A total of 18 defendants in the separate cases on February 5 and 10 were sentenced to prison terms of up to 23 years.
HRW said in a statement that the trials were also marred by the prosecution and judges' refusal to investigate the defendants' "credible claims of abuse," and by their reliance on "dubious expert analysis and use of anonymous, 'secret witnesses.'"
"These defendants didn't get a fair trial.

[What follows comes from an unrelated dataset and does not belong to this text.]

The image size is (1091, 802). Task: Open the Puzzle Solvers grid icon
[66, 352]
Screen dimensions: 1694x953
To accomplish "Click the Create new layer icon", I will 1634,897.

The verdicts should be quashed, and allegations of fabrications and ill-treatment adequately investigated," said Hugh Williamson, Europe and Central Asia director at HRW.
In one of the cases, a district court in the town of Penza on February 10 found seven men guilty of planning terrorist attacks to destabilize the country and sentenced them to prison terms of between six and 18 years.
Authorities said the accused belonged to a group called "Set" (Network), but the men all claimed such a group does not exist and that, although they share antifascist views, they mainly play outdoor war games together.
Several defendants claimed that they were tortured while in custody, but the Investigative Committee rejected the claims.
Also on February 10, a Yekaterinburg court sentenced an alleged leader of the Russian branch of Hizb ut-Tahrir, an Islamic group banned in Russia as a terrorist organization, to 23 years in a maximum security prison. The convict, Eduard Nizamov, said that staff at the detention center had ill-treated him and caused him to be harassed while he was in custody, HRW said.
Five days earlier, 10 people were found guilty on charges related to their alleged involvement in Hizb ut-Tahrir, including creating or membership in a local cell of a terrorist organization, assisting terrorism, and propaganda for terrorism. They were handed prison terms ranging from 11 to 22 years.
All of the Hizb ut-Tahrir defendants denied the accusations, saying the case against them was fabricated. Their lawyers challenged the prosecution's use of anonymous "secret witnesses" and the use of statements by people who were exonerated after plea bargains, according to HRW.
Williamson said that "abusing counterterrorism laws to silence critics and deny fundamental human rights is unlawful and risks fomenting more resentment against the government."
"Instead of steamrolling the dissidents, the authorities urgently need to learn to engage them in constructive dialogue," he added.